Although an exact dollar figure that the city will seek hasn't been determined, O'Connell said he expects it to be hundreds of millions of dollars.

Fischer and O'Connell want to reduce the flow of prescription painkillers into the community and make the wrongdoers pay for the treatment, according to the suit.

"We have a lost generation of people addicted to opiates, and many have not migrated to heroin," Fischer said. "Wholesale distributors need to be held accountable for this epidemic by cleaning up the mess they've created through treatment for those struggling with addiction, educating our youth to understand the danger of opioid abuse and keeping our communities safe."

O'Connell's son died of an overdose in 2014, at the age of 33.

"Matt's death left a hole that, for a parent, I don't think can ever fully heal," O'Connell said. "This lawsuit is a chance at some small piece of justice for my son Matt, and for the countless families who have been decimated by the opioid plague and the grip of addiction."

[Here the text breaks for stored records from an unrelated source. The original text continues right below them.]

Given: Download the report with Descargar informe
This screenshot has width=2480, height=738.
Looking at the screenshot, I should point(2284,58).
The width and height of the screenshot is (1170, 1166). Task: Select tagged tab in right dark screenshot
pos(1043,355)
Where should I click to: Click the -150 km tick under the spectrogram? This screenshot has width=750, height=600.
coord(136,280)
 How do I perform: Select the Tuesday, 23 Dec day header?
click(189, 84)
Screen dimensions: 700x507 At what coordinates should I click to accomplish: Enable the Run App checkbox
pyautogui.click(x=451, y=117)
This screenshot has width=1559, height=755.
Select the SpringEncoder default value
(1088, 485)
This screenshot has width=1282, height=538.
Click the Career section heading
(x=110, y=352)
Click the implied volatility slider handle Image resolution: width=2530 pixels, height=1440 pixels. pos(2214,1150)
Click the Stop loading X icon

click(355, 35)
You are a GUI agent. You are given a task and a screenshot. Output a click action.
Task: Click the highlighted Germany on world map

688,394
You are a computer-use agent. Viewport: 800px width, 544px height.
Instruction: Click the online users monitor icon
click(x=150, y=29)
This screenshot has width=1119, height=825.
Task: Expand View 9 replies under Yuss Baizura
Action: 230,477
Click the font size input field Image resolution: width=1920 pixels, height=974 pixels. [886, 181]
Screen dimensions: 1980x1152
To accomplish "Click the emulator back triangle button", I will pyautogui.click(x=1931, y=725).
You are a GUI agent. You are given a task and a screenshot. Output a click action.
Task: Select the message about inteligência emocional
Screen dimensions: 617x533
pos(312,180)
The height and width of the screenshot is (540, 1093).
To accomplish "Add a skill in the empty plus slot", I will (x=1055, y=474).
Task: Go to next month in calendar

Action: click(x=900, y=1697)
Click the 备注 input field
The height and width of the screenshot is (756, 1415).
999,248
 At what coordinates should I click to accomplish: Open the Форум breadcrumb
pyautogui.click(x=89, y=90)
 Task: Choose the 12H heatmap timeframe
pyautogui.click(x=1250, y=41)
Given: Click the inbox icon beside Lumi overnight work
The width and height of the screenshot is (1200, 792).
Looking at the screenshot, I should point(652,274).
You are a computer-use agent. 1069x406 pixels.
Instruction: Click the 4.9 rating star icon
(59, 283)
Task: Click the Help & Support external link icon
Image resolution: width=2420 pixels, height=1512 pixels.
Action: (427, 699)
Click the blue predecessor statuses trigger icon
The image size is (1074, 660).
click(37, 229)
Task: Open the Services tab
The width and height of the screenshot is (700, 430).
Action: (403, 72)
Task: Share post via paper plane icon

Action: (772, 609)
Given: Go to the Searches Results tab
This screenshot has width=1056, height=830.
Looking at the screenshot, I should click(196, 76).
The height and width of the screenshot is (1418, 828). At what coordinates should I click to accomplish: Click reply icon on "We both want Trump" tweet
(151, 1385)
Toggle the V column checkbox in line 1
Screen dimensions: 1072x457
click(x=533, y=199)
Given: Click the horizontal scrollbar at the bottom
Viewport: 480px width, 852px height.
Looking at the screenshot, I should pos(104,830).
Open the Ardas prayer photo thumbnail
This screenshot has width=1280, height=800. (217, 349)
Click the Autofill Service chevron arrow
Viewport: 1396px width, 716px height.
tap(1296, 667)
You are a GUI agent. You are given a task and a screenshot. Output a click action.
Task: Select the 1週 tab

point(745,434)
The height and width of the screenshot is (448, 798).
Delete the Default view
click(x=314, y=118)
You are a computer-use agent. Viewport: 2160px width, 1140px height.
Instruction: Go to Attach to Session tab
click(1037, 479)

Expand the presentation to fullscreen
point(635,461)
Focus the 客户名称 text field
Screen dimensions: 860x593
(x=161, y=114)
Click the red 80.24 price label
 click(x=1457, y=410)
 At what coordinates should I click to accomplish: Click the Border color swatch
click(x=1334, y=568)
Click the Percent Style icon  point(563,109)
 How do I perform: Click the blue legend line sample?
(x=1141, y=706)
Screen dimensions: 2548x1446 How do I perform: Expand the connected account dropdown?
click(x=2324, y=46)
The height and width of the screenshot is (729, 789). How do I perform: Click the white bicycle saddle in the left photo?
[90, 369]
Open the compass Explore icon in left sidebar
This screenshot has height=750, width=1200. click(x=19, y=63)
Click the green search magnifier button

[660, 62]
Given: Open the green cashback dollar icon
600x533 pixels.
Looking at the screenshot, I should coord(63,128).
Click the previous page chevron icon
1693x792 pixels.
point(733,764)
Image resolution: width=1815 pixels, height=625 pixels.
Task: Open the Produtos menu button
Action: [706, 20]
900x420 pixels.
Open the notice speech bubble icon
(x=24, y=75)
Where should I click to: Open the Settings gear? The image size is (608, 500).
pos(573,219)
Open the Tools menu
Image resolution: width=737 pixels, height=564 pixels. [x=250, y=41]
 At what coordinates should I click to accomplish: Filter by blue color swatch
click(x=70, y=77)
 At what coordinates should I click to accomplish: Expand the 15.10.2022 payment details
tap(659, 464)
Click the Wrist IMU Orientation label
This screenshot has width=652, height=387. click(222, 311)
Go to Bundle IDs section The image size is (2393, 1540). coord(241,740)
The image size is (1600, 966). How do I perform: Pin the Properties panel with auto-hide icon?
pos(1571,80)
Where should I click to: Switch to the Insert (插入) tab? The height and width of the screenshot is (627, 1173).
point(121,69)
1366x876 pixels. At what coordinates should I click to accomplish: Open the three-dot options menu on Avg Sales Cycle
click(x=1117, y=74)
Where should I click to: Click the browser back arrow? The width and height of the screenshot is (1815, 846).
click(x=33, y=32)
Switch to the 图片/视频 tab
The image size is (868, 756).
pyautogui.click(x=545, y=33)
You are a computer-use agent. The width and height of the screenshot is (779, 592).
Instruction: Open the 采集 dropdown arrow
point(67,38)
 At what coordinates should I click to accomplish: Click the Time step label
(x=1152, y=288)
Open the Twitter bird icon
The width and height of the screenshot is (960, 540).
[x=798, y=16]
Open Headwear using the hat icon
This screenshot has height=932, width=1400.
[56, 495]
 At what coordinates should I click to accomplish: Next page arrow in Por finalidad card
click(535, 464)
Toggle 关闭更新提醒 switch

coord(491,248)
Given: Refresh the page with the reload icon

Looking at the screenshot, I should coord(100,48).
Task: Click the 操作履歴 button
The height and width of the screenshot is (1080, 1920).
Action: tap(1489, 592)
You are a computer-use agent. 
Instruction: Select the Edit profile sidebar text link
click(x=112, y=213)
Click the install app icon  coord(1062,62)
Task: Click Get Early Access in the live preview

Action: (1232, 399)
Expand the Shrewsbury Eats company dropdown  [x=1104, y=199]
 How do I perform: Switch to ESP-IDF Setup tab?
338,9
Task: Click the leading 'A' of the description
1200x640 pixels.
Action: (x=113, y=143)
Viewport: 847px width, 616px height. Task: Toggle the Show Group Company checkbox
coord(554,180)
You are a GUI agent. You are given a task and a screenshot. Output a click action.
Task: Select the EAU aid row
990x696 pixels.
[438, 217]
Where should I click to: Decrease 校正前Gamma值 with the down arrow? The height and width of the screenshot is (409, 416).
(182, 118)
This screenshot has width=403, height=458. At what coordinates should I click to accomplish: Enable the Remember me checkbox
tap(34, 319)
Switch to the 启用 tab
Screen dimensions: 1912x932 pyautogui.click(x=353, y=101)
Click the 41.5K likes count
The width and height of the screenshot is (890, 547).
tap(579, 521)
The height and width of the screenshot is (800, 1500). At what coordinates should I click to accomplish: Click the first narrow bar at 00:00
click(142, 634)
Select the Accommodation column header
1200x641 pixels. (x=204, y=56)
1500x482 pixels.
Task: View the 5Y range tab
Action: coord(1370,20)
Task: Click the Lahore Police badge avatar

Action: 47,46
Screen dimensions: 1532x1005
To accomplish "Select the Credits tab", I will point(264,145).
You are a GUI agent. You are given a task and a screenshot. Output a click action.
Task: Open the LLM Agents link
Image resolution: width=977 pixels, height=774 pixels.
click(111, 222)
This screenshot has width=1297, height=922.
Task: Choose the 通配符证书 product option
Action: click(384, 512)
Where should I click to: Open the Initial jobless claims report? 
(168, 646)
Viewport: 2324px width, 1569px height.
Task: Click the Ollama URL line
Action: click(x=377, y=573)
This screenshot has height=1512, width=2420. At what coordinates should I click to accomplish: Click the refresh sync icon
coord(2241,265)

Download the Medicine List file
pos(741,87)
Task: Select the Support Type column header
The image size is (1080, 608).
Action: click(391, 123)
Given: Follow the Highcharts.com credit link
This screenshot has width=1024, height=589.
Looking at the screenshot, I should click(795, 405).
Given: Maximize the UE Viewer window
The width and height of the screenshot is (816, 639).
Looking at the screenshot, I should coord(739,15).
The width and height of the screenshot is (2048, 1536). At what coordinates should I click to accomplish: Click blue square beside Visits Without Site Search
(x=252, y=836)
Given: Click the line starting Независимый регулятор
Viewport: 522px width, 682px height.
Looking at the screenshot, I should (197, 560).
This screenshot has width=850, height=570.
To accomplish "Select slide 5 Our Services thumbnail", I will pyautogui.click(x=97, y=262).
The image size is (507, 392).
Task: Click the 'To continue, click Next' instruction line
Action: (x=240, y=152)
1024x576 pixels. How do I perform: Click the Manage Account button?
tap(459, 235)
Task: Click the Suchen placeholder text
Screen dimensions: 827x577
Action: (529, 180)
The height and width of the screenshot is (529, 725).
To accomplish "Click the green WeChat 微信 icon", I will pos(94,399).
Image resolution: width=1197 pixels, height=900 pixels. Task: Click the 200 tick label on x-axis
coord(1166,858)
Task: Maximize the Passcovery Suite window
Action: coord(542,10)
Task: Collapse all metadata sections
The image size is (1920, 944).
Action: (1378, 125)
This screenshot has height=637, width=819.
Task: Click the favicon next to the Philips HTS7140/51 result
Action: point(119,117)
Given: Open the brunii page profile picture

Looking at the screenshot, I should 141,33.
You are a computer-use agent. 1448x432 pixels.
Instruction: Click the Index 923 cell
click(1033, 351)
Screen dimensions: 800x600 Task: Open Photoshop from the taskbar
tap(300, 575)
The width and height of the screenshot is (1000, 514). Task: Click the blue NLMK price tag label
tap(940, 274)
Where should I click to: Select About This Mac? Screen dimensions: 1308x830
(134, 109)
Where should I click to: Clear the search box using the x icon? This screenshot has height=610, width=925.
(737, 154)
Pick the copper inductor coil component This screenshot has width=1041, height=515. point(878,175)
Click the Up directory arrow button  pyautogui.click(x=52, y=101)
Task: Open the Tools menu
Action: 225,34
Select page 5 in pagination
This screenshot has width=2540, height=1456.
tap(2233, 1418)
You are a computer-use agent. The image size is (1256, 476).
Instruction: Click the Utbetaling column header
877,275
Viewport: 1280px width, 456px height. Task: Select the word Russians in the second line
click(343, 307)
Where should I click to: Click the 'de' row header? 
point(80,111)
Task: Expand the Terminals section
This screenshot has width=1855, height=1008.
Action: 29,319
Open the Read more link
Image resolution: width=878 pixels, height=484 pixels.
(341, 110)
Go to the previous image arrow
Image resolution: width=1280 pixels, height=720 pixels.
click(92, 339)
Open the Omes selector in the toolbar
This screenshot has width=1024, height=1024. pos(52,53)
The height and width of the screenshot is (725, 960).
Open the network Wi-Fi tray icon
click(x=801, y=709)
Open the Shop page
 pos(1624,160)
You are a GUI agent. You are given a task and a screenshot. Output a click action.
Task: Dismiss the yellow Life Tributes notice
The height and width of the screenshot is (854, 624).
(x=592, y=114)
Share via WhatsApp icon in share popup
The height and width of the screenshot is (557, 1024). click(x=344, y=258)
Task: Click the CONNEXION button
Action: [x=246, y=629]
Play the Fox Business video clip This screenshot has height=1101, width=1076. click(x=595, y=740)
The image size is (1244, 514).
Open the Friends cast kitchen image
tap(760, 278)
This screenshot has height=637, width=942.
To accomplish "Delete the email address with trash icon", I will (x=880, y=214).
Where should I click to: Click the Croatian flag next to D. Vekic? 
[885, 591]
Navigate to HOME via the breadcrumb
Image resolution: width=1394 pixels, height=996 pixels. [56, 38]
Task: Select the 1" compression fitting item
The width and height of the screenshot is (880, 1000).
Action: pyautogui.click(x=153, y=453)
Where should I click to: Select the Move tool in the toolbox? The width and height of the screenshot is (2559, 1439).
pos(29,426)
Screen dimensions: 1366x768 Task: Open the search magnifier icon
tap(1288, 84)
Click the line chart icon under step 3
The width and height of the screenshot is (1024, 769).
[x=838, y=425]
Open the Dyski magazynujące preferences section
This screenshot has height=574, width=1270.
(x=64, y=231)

The city has hired several law firms, including Levin Papantonio, Greene Ketchum, Baron & Budd, McHugh Fuller Law Group, Hill Peterson, Bowling and Johnson PLLC and Gray & White Law.

The law firms are taking the case at no cost to taxpayers, according to the city. The firms will be paid only if the win the lawsuit and would be awarded 30 percent of any monies recovered, O'Connell said.